* _What is required_
In the data that follows, find each line containing "output" and copy it.

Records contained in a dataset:
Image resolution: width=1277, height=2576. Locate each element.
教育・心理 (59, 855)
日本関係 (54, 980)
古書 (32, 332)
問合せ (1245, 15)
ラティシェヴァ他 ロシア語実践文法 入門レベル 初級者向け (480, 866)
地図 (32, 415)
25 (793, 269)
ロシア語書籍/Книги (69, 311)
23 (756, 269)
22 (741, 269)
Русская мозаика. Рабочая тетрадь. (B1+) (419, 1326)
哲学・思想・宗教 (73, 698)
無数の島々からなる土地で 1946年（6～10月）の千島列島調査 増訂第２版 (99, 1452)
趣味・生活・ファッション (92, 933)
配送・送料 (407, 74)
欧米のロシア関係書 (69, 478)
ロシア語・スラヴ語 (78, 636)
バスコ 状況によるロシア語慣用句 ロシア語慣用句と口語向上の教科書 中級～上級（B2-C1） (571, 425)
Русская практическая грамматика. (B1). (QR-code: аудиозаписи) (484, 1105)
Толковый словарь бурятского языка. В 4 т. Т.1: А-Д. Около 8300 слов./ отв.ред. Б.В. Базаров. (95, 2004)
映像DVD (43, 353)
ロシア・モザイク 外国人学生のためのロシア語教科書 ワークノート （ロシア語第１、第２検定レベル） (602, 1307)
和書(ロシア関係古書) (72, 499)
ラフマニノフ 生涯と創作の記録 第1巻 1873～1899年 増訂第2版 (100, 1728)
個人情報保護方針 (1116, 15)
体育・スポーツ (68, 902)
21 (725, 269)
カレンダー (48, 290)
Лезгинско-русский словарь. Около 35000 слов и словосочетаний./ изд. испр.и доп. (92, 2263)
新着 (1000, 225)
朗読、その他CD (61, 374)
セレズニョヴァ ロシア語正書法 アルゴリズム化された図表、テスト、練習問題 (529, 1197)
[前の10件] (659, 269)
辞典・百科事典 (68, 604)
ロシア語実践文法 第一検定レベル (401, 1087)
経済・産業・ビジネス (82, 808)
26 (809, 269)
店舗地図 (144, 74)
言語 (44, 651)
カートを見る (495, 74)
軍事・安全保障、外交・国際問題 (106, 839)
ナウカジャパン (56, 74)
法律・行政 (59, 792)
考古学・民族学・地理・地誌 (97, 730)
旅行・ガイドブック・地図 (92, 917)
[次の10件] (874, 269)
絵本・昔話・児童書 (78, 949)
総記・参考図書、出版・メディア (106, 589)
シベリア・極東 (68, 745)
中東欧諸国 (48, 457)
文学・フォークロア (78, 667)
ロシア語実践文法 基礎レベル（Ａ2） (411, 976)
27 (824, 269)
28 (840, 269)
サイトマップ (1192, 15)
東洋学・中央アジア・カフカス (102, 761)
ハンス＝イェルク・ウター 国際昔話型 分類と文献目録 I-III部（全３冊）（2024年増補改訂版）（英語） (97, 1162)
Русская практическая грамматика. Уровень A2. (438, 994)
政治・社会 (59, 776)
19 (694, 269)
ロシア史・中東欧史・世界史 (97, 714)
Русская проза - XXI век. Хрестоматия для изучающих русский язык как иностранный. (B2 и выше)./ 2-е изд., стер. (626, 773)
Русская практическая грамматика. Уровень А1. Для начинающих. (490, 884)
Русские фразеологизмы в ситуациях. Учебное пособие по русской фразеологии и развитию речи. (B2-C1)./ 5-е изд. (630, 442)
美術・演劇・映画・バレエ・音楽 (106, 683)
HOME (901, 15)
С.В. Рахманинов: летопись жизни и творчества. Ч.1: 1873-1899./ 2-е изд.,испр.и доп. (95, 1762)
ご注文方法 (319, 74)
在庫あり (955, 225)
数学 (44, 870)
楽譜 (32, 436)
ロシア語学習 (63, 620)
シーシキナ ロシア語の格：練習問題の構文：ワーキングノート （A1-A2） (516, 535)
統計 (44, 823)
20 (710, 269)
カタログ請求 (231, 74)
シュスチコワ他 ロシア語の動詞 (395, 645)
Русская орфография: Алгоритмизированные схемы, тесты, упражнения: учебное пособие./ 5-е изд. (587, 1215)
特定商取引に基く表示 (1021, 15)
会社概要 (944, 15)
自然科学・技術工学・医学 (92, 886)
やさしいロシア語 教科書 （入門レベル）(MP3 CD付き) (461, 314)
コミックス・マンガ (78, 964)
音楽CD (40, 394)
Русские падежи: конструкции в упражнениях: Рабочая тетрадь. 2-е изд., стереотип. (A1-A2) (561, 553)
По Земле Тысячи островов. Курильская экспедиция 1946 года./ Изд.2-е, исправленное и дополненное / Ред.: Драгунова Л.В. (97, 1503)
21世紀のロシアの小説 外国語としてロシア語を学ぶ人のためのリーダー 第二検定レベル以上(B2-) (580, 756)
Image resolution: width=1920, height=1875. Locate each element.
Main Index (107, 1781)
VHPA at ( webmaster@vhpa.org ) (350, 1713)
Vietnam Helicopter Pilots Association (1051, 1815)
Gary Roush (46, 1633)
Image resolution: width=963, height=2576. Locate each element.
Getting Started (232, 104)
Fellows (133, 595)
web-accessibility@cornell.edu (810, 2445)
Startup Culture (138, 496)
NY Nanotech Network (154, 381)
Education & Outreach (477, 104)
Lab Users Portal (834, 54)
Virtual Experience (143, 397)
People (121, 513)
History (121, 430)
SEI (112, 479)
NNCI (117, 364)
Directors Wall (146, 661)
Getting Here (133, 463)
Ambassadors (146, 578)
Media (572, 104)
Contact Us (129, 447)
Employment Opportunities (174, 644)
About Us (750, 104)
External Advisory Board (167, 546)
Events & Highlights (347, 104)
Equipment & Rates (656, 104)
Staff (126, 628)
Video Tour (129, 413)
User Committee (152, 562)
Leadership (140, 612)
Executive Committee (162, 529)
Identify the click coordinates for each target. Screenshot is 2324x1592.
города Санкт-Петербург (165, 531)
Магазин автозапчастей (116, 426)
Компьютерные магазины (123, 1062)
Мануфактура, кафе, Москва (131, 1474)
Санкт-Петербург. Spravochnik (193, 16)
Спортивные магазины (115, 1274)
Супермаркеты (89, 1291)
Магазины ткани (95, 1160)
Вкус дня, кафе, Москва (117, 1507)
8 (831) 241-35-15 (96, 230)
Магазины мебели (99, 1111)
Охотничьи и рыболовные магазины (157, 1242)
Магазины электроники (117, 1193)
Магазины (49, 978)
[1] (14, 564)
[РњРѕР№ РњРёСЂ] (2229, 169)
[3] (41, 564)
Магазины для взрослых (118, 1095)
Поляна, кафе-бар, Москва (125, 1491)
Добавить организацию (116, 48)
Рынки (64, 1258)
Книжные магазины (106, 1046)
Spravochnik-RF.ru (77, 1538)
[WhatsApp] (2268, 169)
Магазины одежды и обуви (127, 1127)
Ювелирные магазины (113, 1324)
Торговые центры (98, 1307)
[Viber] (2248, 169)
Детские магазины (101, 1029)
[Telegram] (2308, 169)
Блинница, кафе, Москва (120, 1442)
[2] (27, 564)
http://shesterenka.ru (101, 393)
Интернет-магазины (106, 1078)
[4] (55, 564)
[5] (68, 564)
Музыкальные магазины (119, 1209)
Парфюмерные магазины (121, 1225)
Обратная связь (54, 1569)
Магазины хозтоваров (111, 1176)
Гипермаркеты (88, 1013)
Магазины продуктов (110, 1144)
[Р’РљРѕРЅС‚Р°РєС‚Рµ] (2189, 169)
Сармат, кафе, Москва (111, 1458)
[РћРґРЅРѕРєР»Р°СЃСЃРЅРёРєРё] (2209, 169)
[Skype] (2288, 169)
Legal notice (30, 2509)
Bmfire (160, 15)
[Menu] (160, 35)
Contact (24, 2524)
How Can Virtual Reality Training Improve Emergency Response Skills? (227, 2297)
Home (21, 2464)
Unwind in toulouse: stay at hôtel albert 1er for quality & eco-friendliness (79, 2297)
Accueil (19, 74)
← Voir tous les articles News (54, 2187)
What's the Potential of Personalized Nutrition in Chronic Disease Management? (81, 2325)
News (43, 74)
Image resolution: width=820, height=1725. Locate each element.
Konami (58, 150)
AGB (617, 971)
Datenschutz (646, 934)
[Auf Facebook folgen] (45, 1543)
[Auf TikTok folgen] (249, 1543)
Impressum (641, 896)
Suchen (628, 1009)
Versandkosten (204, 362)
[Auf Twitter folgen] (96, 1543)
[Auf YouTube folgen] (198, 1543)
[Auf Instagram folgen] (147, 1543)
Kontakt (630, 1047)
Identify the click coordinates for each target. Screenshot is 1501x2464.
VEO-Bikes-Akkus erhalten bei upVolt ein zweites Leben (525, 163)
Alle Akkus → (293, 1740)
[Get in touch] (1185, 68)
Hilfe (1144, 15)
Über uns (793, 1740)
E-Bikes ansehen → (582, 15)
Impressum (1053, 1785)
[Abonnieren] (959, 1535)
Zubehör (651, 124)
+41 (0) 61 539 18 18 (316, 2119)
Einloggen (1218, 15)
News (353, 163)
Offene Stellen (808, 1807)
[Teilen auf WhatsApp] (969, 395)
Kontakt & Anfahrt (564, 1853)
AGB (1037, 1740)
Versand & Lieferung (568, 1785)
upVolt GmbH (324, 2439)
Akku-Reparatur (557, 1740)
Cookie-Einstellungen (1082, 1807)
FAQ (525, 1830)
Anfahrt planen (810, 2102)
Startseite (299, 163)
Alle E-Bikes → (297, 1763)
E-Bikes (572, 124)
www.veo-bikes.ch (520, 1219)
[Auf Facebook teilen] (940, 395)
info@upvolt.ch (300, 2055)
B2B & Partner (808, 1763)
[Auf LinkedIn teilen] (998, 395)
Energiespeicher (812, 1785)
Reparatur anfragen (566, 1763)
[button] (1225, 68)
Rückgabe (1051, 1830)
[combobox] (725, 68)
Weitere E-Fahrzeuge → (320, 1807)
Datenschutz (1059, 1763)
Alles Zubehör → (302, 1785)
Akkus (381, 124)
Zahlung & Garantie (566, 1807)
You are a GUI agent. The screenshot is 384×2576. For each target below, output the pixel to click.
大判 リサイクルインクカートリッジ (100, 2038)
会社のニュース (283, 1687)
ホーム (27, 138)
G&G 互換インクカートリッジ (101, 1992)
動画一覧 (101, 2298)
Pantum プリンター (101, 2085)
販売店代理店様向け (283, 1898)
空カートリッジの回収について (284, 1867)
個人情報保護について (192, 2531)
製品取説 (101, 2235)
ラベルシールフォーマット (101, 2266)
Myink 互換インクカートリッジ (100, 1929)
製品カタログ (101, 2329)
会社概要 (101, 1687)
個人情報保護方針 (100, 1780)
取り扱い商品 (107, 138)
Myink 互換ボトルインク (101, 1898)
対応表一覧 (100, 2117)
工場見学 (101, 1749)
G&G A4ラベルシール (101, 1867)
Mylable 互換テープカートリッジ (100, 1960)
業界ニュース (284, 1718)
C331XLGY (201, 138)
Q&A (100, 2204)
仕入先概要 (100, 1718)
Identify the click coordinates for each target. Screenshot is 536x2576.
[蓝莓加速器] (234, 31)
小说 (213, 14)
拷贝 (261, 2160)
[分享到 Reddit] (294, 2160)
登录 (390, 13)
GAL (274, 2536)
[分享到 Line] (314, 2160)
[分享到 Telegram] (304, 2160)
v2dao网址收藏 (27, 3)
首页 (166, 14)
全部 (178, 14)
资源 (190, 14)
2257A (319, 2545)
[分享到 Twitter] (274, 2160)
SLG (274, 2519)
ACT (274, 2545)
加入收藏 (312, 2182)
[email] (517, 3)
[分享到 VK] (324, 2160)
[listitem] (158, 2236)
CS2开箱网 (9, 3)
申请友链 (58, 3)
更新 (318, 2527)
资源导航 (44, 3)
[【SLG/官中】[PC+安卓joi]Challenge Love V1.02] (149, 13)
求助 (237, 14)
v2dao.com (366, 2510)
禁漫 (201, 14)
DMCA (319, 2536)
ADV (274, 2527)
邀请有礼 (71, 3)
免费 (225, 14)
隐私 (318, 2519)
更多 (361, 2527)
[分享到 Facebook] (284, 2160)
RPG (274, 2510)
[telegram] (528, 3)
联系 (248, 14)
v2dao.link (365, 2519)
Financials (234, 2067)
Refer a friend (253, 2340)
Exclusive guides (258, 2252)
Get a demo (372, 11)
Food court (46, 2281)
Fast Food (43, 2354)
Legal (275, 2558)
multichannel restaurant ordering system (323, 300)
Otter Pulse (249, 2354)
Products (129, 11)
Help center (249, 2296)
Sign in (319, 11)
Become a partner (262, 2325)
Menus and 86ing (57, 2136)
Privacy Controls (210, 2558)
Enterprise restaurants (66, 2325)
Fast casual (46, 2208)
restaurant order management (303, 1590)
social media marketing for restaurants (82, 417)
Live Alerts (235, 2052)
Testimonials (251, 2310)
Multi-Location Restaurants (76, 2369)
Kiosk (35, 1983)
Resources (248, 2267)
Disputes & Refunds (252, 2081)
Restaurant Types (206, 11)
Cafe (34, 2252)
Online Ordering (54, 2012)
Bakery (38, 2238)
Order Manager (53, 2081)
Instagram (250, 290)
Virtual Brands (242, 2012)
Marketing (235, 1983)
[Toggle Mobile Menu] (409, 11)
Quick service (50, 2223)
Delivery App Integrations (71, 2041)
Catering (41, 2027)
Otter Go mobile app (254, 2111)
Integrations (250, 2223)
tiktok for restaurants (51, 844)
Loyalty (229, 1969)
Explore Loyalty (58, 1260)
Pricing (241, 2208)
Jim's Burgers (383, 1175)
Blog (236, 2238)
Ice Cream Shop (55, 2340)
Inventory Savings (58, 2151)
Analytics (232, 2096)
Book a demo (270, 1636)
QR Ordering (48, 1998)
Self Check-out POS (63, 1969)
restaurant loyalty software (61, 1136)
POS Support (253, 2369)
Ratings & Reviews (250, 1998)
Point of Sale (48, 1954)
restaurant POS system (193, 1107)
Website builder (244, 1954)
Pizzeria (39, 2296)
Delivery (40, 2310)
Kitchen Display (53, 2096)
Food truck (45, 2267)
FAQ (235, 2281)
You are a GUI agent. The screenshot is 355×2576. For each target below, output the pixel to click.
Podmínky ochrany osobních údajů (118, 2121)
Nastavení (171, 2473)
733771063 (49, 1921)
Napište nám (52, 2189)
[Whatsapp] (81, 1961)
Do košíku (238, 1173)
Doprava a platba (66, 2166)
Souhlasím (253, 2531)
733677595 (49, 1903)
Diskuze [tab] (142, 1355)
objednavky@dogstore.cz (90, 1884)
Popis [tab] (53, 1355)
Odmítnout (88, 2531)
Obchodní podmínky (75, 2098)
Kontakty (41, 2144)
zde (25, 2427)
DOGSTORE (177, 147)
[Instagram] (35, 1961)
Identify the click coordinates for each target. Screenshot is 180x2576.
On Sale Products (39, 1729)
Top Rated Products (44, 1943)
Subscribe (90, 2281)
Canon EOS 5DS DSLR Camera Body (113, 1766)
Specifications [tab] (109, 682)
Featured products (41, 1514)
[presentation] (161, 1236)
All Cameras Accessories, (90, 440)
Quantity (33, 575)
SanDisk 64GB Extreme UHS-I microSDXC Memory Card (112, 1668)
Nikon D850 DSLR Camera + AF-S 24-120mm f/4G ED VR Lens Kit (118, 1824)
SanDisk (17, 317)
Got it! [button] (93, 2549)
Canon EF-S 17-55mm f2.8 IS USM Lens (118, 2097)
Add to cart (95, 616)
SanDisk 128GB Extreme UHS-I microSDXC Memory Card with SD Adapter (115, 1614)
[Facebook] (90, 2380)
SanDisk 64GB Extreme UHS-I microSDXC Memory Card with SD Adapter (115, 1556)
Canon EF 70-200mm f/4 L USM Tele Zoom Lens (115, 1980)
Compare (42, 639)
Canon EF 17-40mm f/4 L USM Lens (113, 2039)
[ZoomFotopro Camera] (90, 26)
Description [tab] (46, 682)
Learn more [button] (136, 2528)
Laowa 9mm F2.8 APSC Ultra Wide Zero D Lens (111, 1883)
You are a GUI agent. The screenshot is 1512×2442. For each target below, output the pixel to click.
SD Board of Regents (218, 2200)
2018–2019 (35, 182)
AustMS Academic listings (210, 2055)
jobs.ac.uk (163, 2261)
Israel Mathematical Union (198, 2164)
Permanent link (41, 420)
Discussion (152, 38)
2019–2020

* _Result_
You are a GUI agent. The screenshot is 384×2576. For each target below, output the pixel to click.
You are a GUI agent. The screenshot is 355×2576. For each target below, output the pixel to click.
You are a GUI agent. The screenshot is 1512×2442. For each target below, output the pixel to click.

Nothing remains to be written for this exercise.